━━ Exercise inputs ━━

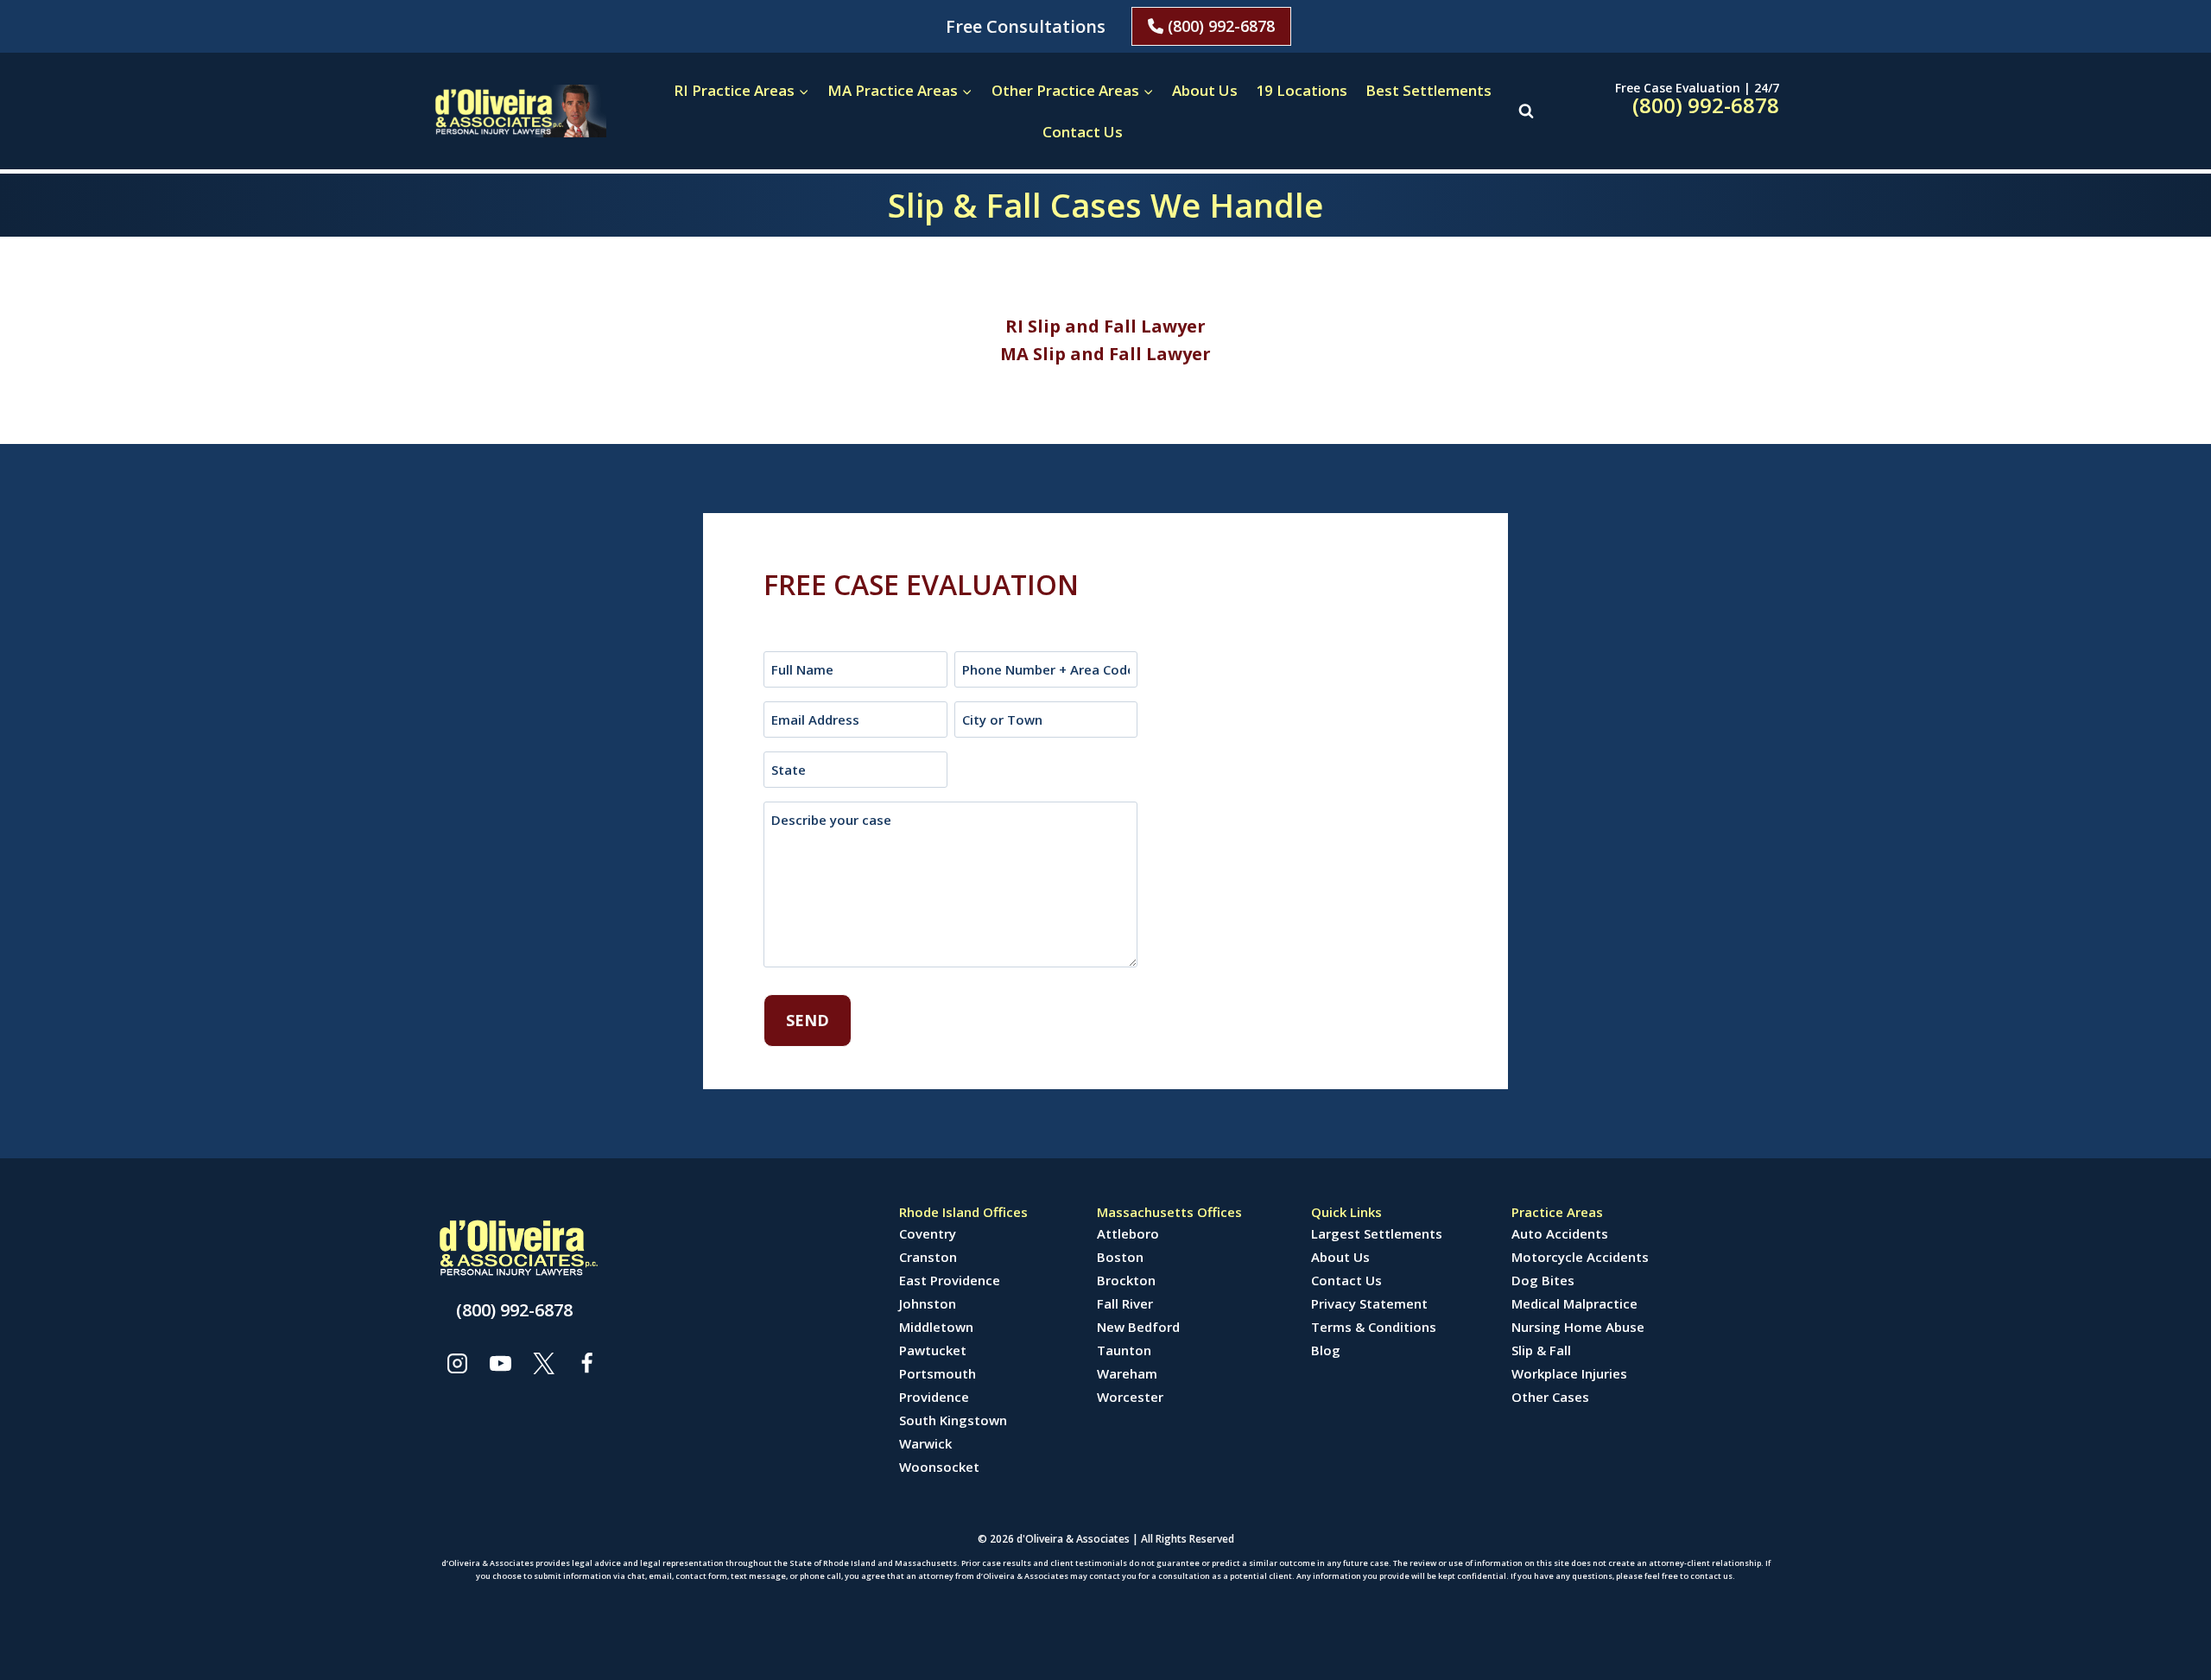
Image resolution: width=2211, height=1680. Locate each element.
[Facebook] (586, 1363)
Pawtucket (932, 1350)
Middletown (936, 1326)
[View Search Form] (1526, 110)
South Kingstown (953, 1420)
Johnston (927, 1303)
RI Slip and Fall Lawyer (1105, 326)
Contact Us (1082, 132)
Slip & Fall (1541, 1350)
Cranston (928, 1256)
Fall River (1125, 1303)
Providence (934, 1396)
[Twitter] (543, 1363)
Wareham (1127, 1373)
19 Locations (1301, 90)
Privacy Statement (1369, 1303)
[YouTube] (500, 1363)
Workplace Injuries (1569, 1373)
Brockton (1126, 1280)
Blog (1325, 1350)
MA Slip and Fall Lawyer (1105, 353)
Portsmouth (937, 1373)
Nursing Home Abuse (1577, 1326)
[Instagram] (456, 1363)
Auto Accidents (1559, 1233)
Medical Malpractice (1574, 1303)
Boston (1120, 1256)
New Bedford (1138, 1326)
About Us (1205, 90)
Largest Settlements (1376, 1233)
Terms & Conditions (1373, 1326)
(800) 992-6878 (1219, 26)
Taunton (1124, 1350)
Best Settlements (1428, 90)
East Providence (949, 1280)
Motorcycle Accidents (1580, 1256)
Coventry (927, 1233)
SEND (807, 1020)
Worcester (1130, 1396)
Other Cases (1550, 1396)
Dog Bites (1542, 1280)
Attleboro (1128, 1233)
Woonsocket (939, 1466)
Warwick (925, 1443)
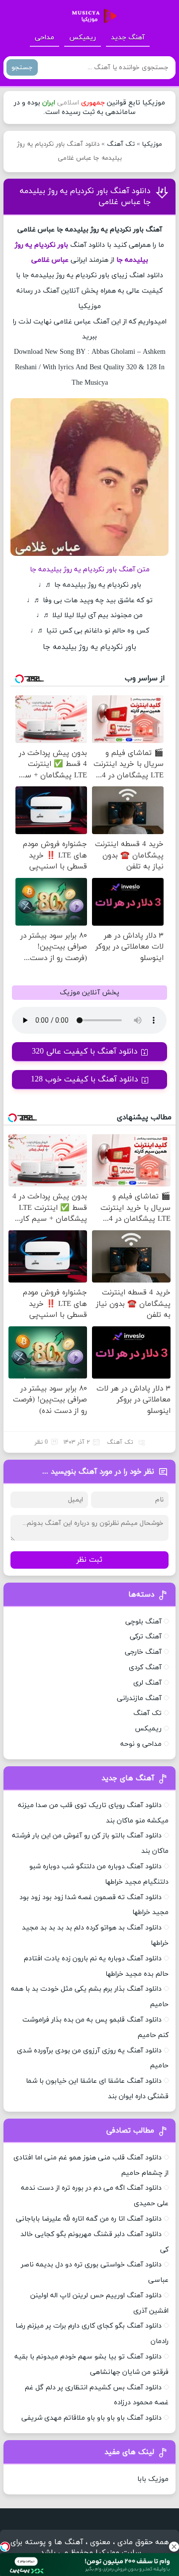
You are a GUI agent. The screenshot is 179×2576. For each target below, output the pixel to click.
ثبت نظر (89, 1560)
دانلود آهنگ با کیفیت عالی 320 (85, 1051)
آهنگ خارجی (143, 1652)
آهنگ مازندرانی (139, 1698)
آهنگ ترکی (146, 1636)
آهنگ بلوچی (143, 1621)
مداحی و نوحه (141, 1744)
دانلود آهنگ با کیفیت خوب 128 (84, 1079)
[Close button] (174, 2547)
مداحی (44, 37)
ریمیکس (82, 37)
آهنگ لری (147, 1683)
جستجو (22, 67)
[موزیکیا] (91, 16)
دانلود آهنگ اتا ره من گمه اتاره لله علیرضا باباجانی (89, 2219)
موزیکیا (152, 144)
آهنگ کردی (145, 1667)
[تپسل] (5, 2547)
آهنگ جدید (128, 37)
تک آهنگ (121, 144)
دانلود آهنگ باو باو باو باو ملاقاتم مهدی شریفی (91, 2418)
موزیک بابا (153, 2479)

━━━

## Problem requirements:
The copy must match the listing above exactly, except that it holds no pictures.

## Exercise result:
Image resolution: width=2211, height=1680. Locate each element.
[Facebook] (586, 1363)
Pawtucket (932, 1350)
Middletown (936, 1326)
[View Search Form] (1526, 110)
South Kingstown (953, 1420)
Johnston (927, 1303)
RI Slip and Fall Lawyer (1105, 326)
Contact Us (1082, 132)
Slip & Fall (1541, 1350)
Cranston (928, 1256)
Fall River (1125, 1303)
Providence (934, 1396)
[Twitter] (543, 1363)
Wareham (1127, 1373)
19 Locations (1301, 90)
Privacy Statement (1369, 1303)
[YouTube] (500, 1363)
Workplace Injuries (1569, 1373)
Brockton (1126, 1280)
Blog (1325, 1350)
MA Slip and Fall Lawyer (1105, 353)
Portsmouth (937, 1373)
Nursing Home Abuse (1577, 1326)
[Instagram] (456, 1363)
Auto Accidents (1559, 1233)
Medical Malpractice (1574, 1303)
Boston (1120, 1256)
New Bedford (1138, 1326)
About Us (1205, 90)
Largest Settlements (1376, 1233)
Terms & Conditions (1373, 1326)
(800) 992-6878 (1219, 26)
Taunton (1124, 1350)
Best Settlements (1428, 90)
East Providence (949, 1280)
Motorcycle Accidents (1580, 1256)
Coventry (927, 1233)
SEND (807, 1020)
Worcester (1130, 1396)
Other Cases (1550, 1396)
Dog Bites (1542, 1280)
Attleboro (1128, 1233)
Woonsocket (939, 1466)
Warwick (925, 1443)
You are a GUI agent. The screenshot is 179×2576. For each target below, output the pixel to click.
ثبت نظر (89, 1560)
دانلود آهنگ با کیفیت عالی 320 (85, 1051)
آهنگ خارجی (143, 1652)
آهنگ مازندرانی (139, 1698)
آهنگ ترکی (146, 1636)
آهنگ بلوچی (143, 1621)
مداحی و نوحه (141, 1744)
دانلود آهنگ با کیفیت خوب 128 (84, 1079)
[Close button] (174, 2547)
مداحی (44, 37)
ریمیکس (82, 37)
آهنگ لری (147, 1683)
جستجو (22, 67)
[موزیکیا] (91, 16)
دانلود آهنگ اتا ره من گمه اتاره لله علیرضا باباجانی (89, 2219)
موزیکیا (152, 144)
آهنگ کردی (145, 1667)
[تپسل] (5, 2547)
آهنگ جدید (128, 37)
تک آهنگ (121, 144)
دانلود آهنگ باو باو باو باو ملاقاتم مهدی شریفی (91, 2418)
موزیک بابا (153, 2479)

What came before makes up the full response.